Guest post is provided by Food Trade Consultants. Food Trade Consultants provides seminars, webinars and classes to promote and develop start-up businesses in the culinary industry. Visit for more information.

Is my business FDA compliant? This simple question is often asked by new culinary entrepreneurs, but requires a very complex answer. As with any legal body, the FDA is full of twists, turns, loops and hurdles, and requires more than adequate knowledge about how it works. The FDA is a hall of mirrors that can be confusing and deceptive; trying to understand it’s regulations without help is a fool’s errand. The consequences for not following FDA standards in labeling and advertising are dire and can harm businesses so much that they fail soon after they begin. The following information is a brief explanation of what the FDA is and how it works and should be used as an introduction.
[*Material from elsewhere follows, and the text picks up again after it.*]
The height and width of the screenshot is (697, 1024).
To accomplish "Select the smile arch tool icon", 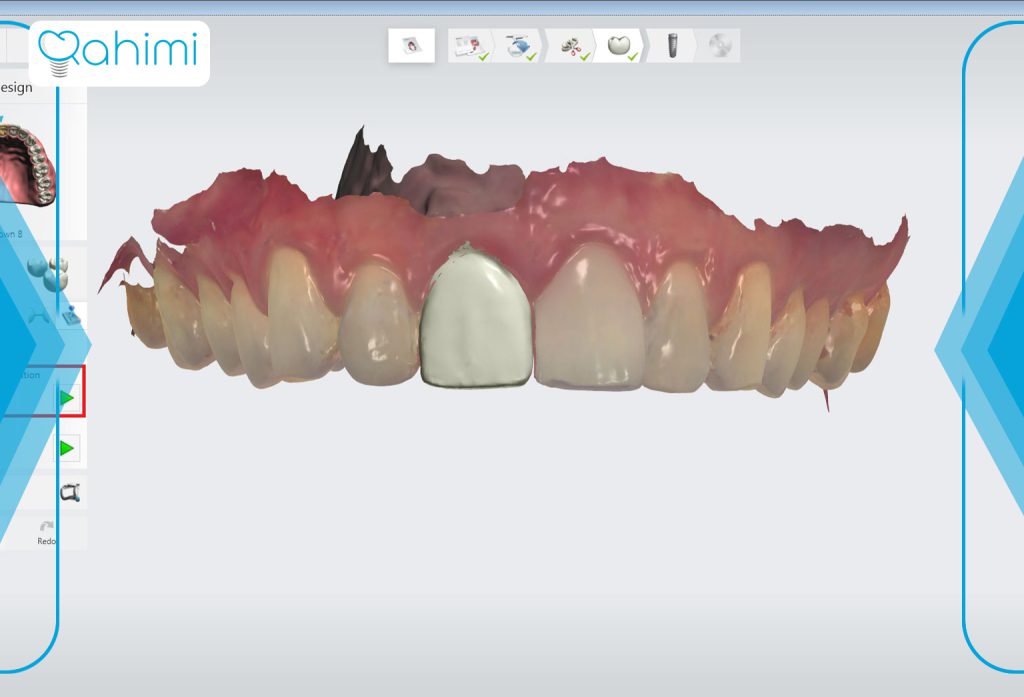I will [x=38, y=317].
Adequate exploration of the question at hand takes time and expert instruction at seminars that are offered at places like Food Trade Consultants.

The Food and Drug Administration is the oldest consumer agency and was brought about during a time when poisons and animal waste was found present in food and medicines. If you want an idea of how bad it really was before regulations were enforced, read Upton Sinclair’s “The Jungle”. Make sure you have a trash-can ready, because it’s pretty disgusting. It will become very clear to you how necessary the FDA was back then, and still is today.

How food is labeled and advertised is a primary concern for consumers, and therefore the FDA as well. Consumers want to know what they are consuming. They want to know if it’s safe, they want to know the nutritional value, and they do not want to be mislead. The FDA defines a labeling as “All labels and other written, printed or graphic matter (1) upon any article or any of its containers or wrappers, or (2) accompanying such article,” (Section 201). Advertising is understood by the FDA as anything in publications or broadcast through audiovisual media such as radio, television, and telephone communication systems.

The following is a sample of some FDA requirements for labeling and advertising initiatives, and should give you a head start before attending recommended courses or seminars at www. foodtradeconsutlants .net:

• Claims must be consistent with facts.
• Untrue, misleading or omitted information is prohibited.
• Risks and benefits must be presented in a balanced form
• Advertisements must include a brief summary.

The hurdles that the bureaucracy of the FDA creates for entrepreneurs are necessary. They are for the protection of the consumer from those with less-than-honorable intentions. According to the government website, the FDA prohibits interstate commerce in adulterated and misbranded food and drugs. The FDA keeps the war between business enterprises to keep costs low in check. It makes sure that the consumer is not scarified along the way when these enterprises compete with one another.